**Work request**
Copy the lines below, please, starting with the one that contains "The image size is (921, 582)." and ending with the last. Pictures stay out.

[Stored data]
--------------------------------

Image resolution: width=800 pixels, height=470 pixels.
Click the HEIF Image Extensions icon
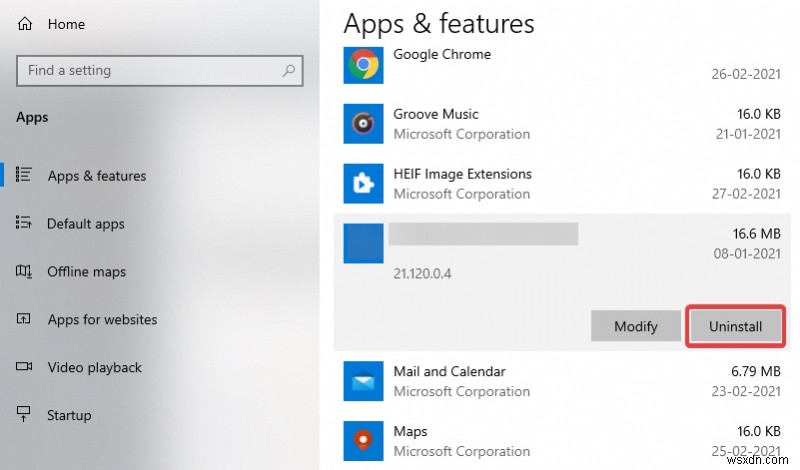pyautogui.click(x=362, y=184)
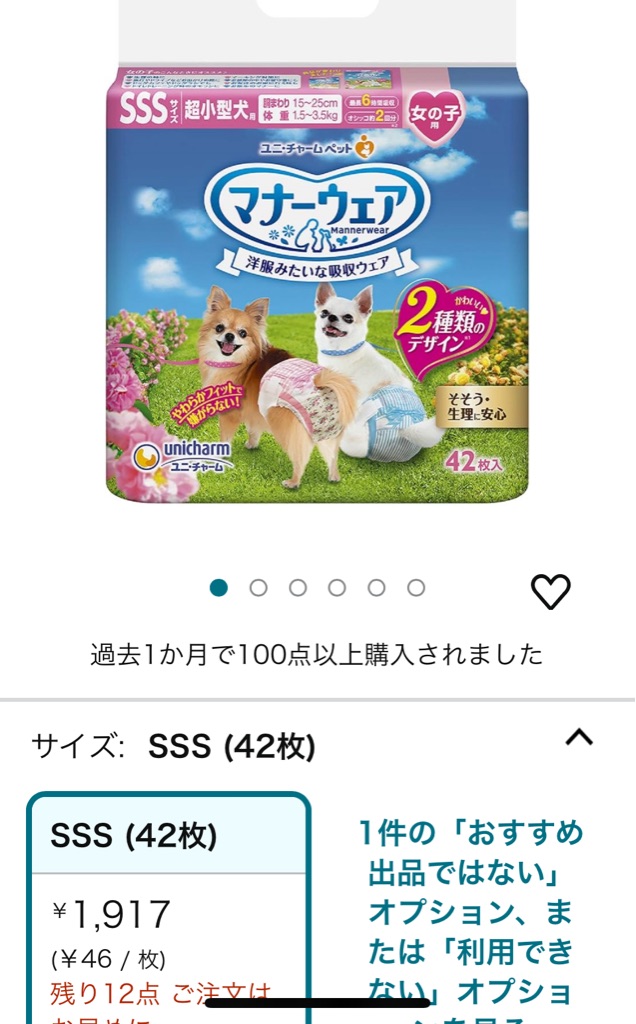
Task: Jump to the fourth carousel image dot
Action: (x=337, y=588)
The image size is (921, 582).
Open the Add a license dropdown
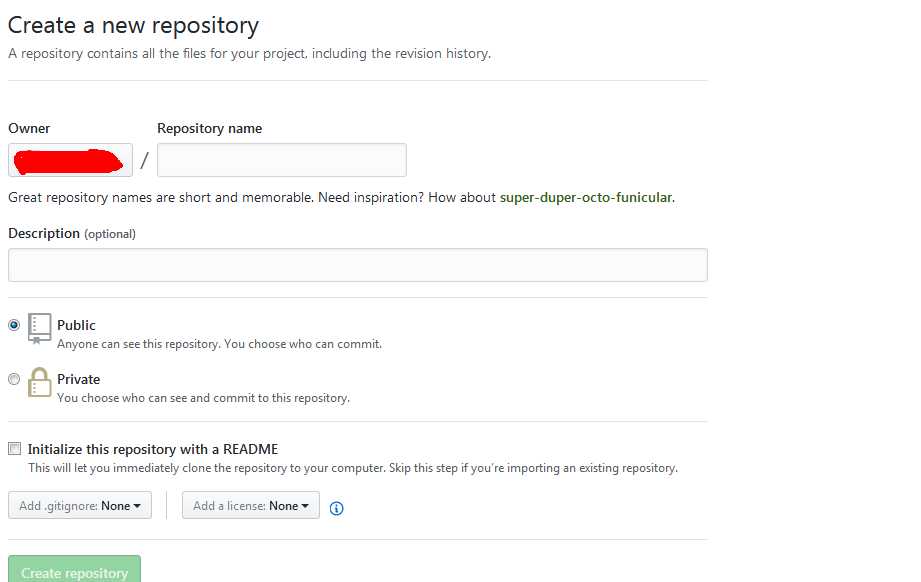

--------------------------------

**Answer to the exercise**
The image size is (921, 582).
Open the Add a license dropdown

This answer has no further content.